Fundamental appeal of this approach is that it can be deployed without any changes to the application on the server or the client side (no agents, code changes, etc.), though in practice some changes to the configuration or application code ( to be able to stitch transactions spanning multiple servers, etc.) seems to improve the quality of the analysis.
Another advantage is that, using this approach does not introduce any performance overhead as they passively process mirrored traffic. Weakness of this approach solution is that it requires a hardware device to be deployed on the network which may not always be feasible. Another problem is in virtual environments, the traffic between VMs may not go through physical switches at all if the VMs are running on the same host. In this case, the suggested solution seems to be deploying a VM on each of the physical hosts to network traffic on that host somewhat departing from its easy deployment and no overhead promise. ExtraHop provides a product that uses this approach.
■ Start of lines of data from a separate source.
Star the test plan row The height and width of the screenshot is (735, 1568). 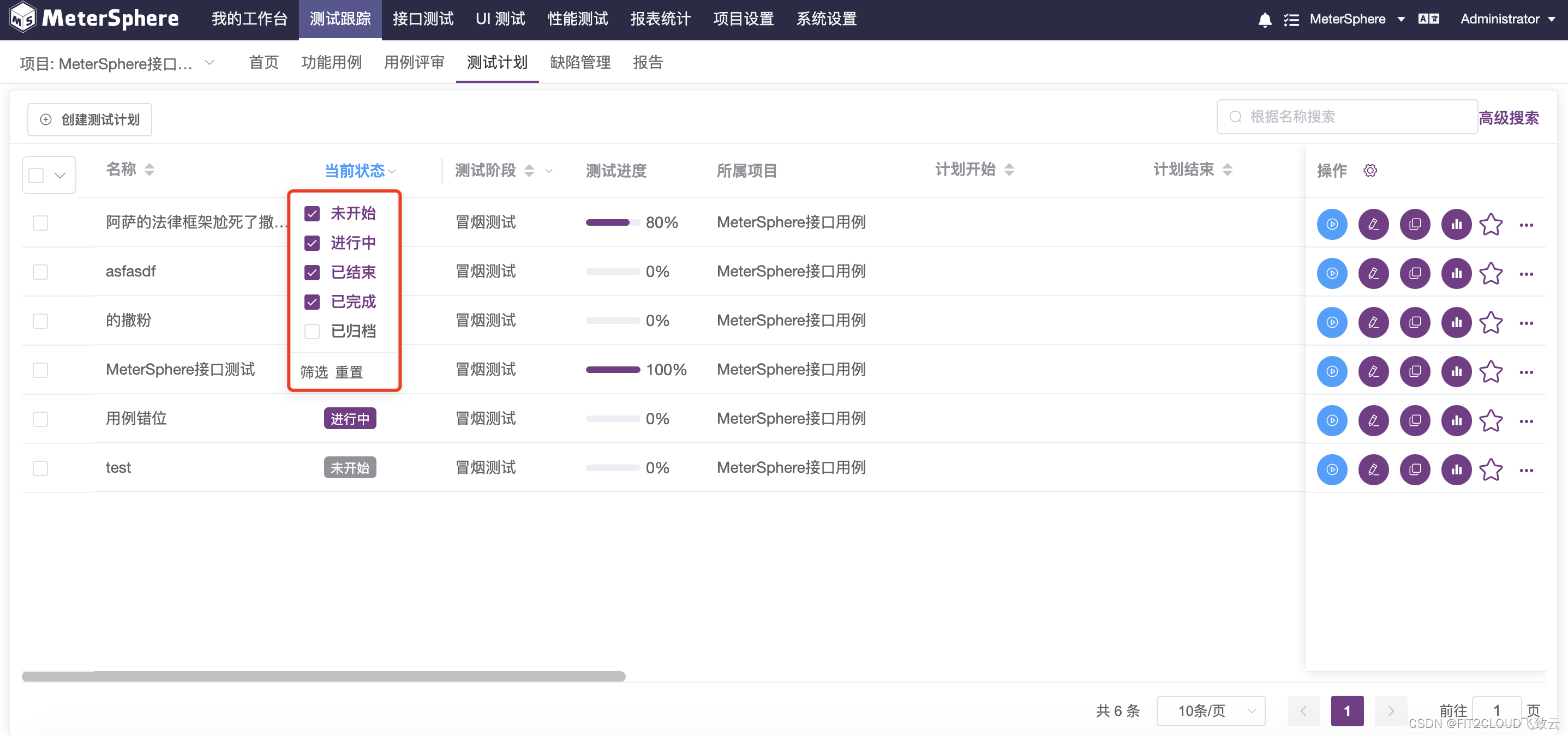click(1491, 469)
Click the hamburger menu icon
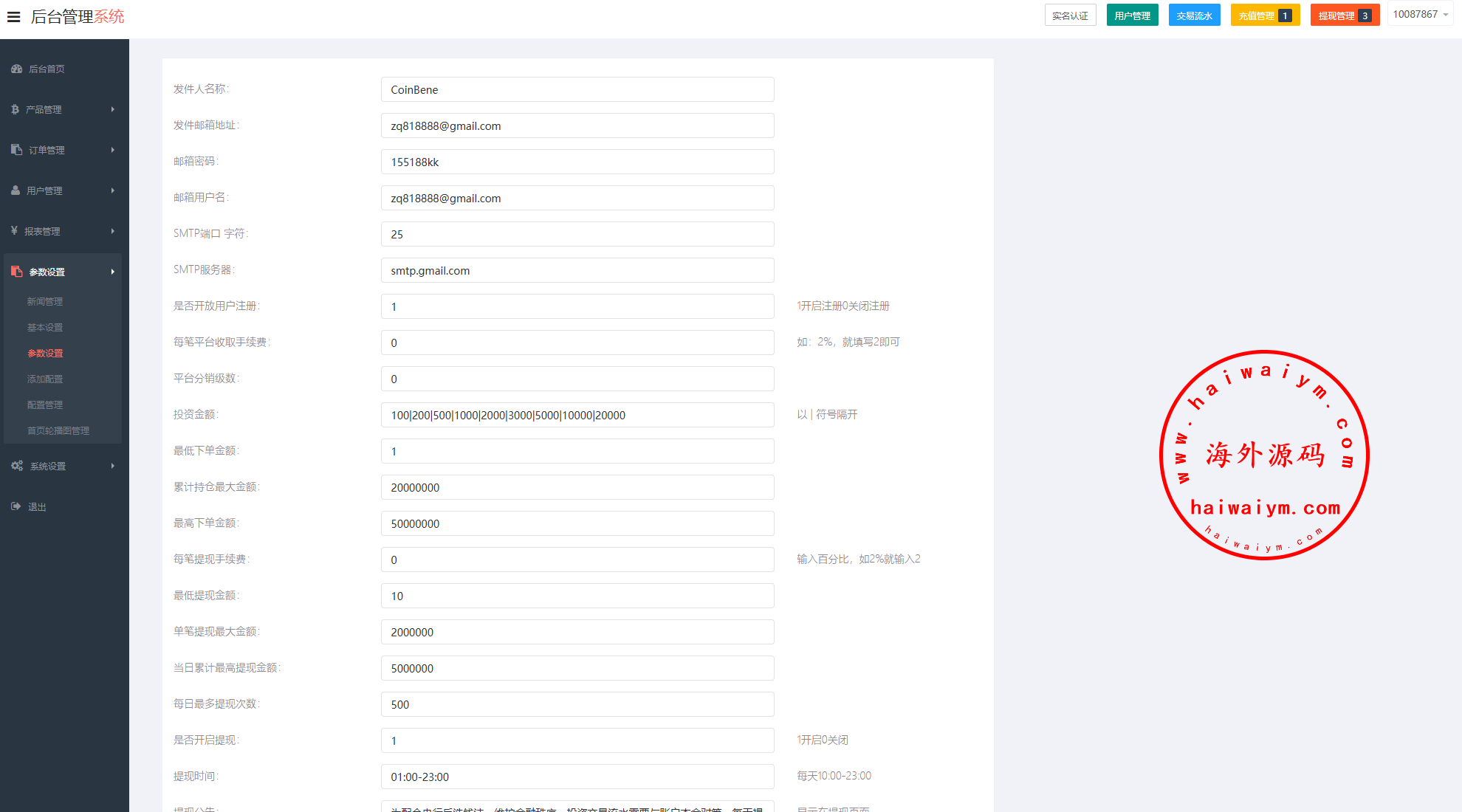 (13, 16)
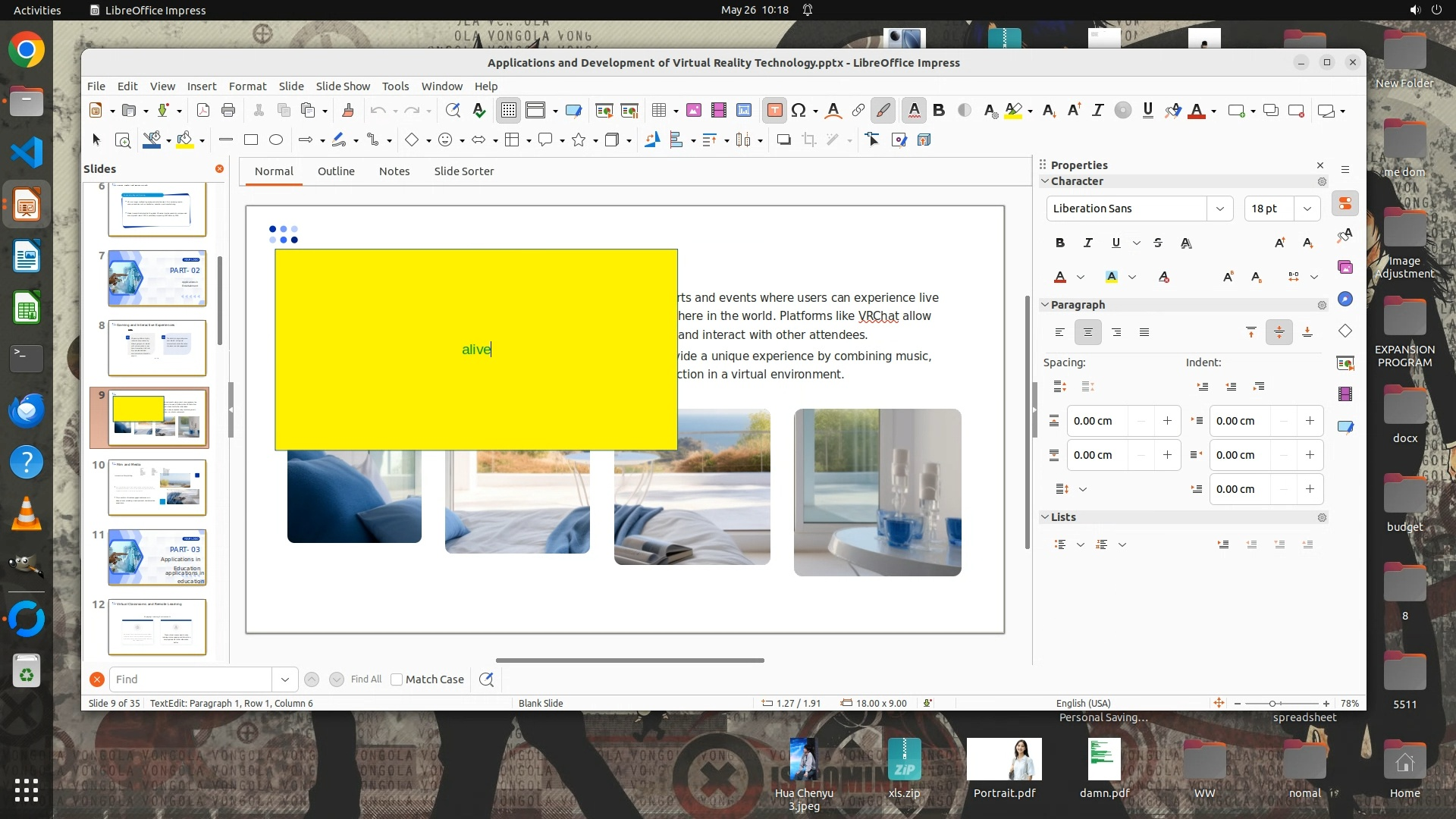The width and height of the screenshot is (1456, 819).
Task: Switch to the Slide Sorter tab
Action: 463,171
A configuration management system is needed to deploy software, and make/track configuration changes, etc. in an automated, repeatable, testable manner. Having shell access to production servers and installing applications manually is a high risk endeavor. It is easy to introduce errors that can cause outages, and errors introduced are typically very hard to find afterwards. It is also considered a security risk, hence may not acceptable in risk averse organizations. Although it is possible to automate the process using scripts and ssh into the servers, more common approach is to have an agent running on the server.
Puppet and Chef are the most popular open source configuration management tools with large communities. Chef is also available as a hosted service. Glu and Ansible are some of the less well known alternatives with smaller communities (also open source). There are also tools more focused on application deployment like Capistrano.